Love Song Of An Old Pilot To His Wife
Gordon and I are watching a spectacular sunrise following a sweet rain that poured steadily through the night. Mists are rising from the valleys and white and grey clouds are scudding across the sky, illumined by the rising sun.
With his deep voice, he comments how this would be a great morning to fly, and begins to recite the first lines of the famous poem, ‘I have slipped the surly bonds of earth and danced on laughter’s spangled skies….”
“You and I together,” he mused, “ caressing the sky with our wings, feeling the lift and solidity of the air under them, under us, yet it was so insubstantial, too.” His voice trailed off. Then with warm light in his eyes, he continued, “What we did was sheer poetry – poetry in motion, feeling for the validity of the air beneath our wings….yet so delicate… testing the buoyancy of the air, easing down on final to land, making the translation with the touch of our finger tips, the delicacy of that touch in creating the interface between sky and earth, “Hold it off, hold it off, hold it off!” till the magic moment of touchdown,when flying is ended and the ground run on solid earth begins. He smiled, “It was poetry, it was sublime.”
The caress, the delicacy, the interface, the sublime and wondrous translation… and the joy.

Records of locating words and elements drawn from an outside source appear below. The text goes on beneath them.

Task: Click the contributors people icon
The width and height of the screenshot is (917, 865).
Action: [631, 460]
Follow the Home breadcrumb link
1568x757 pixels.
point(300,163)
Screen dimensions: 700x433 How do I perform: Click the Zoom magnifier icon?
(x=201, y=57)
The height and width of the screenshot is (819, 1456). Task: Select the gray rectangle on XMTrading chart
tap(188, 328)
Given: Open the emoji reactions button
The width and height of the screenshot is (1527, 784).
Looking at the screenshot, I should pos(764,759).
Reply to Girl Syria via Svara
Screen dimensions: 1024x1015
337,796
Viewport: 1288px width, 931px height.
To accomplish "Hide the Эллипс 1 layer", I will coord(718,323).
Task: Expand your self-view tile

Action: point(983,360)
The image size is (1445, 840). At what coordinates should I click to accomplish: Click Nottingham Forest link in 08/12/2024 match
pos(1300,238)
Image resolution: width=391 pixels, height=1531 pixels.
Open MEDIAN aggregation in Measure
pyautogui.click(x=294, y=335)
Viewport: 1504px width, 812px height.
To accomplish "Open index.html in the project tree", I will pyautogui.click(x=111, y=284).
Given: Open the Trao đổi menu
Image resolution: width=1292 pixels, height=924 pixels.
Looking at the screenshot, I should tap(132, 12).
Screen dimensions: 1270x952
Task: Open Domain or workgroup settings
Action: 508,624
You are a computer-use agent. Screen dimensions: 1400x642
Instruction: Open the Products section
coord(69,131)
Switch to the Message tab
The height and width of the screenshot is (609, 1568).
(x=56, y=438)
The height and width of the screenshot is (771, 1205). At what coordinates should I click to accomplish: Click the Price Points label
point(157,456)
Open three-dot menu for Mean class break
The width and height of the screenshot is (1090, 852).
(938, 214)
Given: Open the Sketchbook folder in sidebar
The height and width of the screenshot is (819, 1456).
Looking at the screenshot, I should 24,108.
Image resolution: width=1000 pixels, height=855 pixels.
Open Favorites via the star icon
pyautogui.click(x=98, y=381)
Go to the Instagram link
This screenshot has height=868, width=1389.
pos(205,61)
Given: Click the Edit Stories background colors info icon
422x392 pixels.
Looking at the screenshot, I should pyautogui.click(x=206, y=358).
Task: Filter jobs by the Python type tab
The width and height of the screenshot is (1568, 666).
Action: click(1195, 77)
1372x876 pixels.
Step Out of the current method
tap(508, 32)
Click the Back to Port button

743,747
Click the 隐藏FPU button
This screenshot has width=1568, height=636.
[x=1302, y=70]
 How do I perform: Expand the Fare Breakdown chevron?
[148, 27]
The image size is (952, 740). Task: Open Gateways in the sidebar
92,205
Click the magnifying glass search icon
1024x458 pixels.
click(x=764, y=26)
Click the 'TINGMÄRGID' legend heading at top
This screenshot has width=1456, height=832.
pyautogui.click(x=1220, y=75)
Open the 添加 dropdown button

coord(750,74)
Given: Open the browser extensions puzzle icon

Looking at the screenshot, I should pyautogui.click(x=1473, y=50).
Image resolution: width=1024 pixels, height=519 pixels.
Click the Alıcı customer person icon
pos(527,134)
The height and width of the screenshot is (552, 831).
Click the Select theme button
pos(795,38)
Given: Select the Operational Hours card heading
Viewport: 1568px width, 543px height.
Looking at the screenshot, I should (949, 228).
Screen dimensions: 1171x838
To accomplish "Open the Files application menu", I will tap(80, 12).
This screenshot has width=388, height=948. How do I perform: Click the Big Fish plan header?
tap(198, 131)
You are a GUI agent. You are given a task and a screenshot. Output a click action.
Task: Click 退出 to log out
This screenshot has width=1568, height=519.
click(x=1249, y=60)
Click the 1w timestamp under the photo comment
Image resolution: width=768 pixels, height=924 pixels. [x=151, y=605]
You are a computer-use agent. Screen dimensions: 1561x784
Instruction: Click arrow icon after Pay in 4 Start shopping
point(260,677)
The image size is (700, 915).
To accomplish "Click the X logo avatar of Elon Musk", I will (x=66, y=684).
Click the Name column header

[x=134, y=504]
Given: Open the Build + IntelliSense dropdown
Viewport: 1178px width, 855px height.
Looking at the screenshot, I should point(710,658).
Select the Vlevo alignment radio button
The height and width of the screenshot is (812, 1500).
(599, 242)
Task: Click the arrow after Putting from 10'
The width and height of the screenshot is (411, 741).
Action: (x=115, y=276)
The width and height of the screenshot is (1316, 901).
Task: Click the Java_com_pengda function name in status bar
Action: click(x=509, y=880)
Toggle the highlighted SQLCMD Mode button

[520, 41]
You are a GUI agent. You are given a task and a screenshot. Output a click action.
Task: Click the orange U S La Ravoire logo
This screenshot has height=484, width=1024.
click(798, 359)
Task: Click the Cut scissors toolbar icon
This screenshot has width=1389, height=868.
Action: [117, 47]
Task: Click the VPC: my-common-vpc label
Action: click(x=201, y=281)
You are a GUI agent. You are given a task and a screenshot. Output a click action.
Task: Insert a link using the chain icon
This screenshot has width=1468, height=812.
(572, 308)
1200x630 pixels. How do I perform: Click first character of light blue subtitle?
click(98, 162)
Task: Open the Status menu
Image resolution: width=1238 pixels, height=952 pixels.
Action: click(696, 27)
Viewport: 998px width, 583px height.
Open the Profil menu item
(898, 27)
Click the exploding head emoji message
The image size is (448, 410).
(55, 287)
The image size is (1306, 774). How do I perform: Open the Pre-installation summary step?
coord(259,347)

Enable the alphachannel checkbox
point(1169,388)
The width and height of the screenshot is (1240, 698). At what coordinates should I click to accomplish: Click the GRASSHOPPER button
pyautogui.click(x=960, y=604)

The thoughts are poignant ones. The skills to fly are now past for us and not too long from now we will be making the transition,the translation, the delicate testing of how we are moving forward into the unknown, leaving the firmness of the ground (and the body) to slip back again into new flight, into the light and air of the heavens. God willing to heaven itself! May the memories of a life fully lived be the buoyant, caressing air beneath our wings!